A trainee reporter who took on four barristers has won a key legal victory.

Claire Truscott (pictured), who works at The Argus in Brighton, persuaded magistrates that newspapers should not have to bear the cost of legal challenges to court orders restricting reporting.

When The Argus was unable to overturn a Section 39 order banning the identification of children who were the subject of anti-social behaviour orders, barristers acting for the defendants applied for a ruling to be made ordering the newspaper to pay costs.

But Lewes Magistrates’ Court judged it “entirely proper” for The Argus to mount the challenge as the paper had not been present at the court hearing in which restrictions were put in place.

A win for the lawyers would have cost the newspaper thousands of pounds and set a worrying precedent which would have had implications for newspapers across the country deciding whether to challenge court orders.

Claire, (27), argued that asking newspapers to pay costs in such cases would make challenging unfair court orders impossible.

She said: “I think they were trying it on a bit really. Newspapers challenge reporting restrictions all the time and the law encourages us to do so.

“No paper has the resources to attend every court session so this is the only recourse we have to overturn a publishing ban.”

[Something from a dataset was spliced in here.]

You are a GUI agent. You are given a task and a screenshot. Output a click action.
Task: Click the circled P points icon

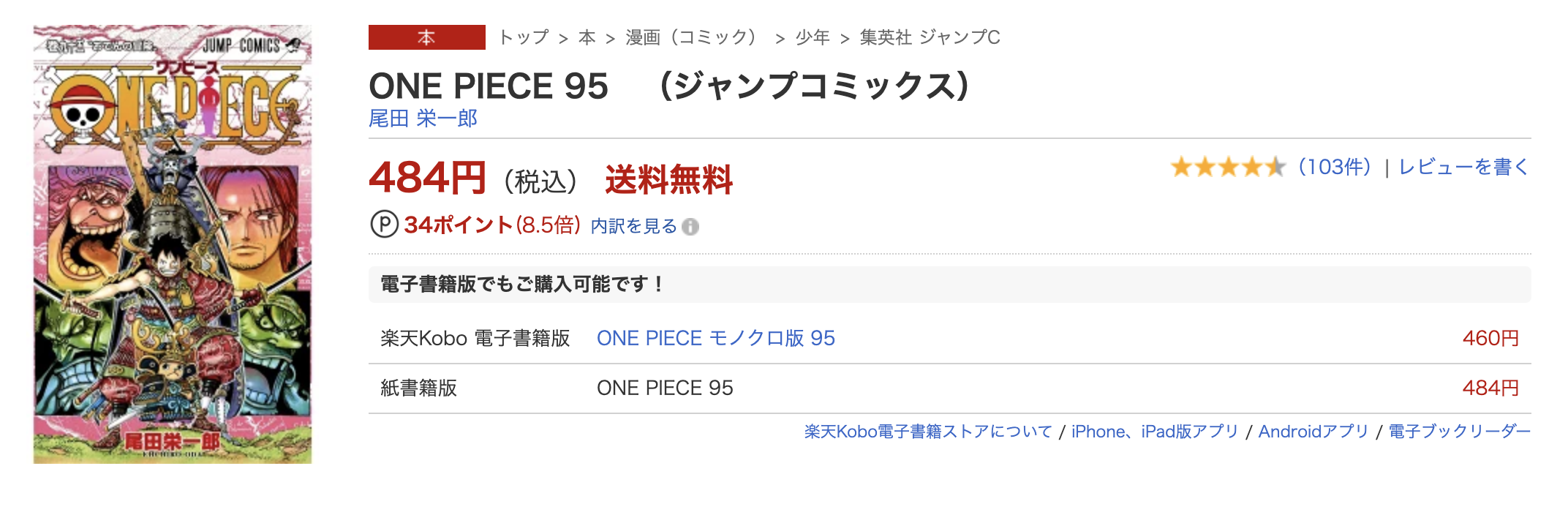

In court she quoted sections of the European Human Rights Act and Judicial Studies Board Guidance notes.

News editor Melanie Dowding said: “Claire single-handedly took on four experienced lawyers and although the order was not lifted, her success in arguing against an award of costs against us which was an extremely important decision.”

Assistant news editor Lee Gibbs added: “She put up a very good fight. Considering this was the first time she had ever worked in a court of law, this was very impressive.”

Simon Westrop, Newquest head of legal, said: “Claire acted above and beyond the call of duty. She was faced with four sets of barristers and held her own against their best legal shots.

“Though we lost the application, the magistrates confirmed that The Argus had been right to make it.

“Alarmingly – and very unusually – those four barristers asked for a costs order against us. The courts would seem to have discretion to award costs in such a situation but it is almost unheard of.

“After a hurried telephone briefing, Claire went back to argue why the media should not have to face costs when making legitimate representations against reporting restrictions.

“She impressed the magistrates with her advocacy and they made no costs order.”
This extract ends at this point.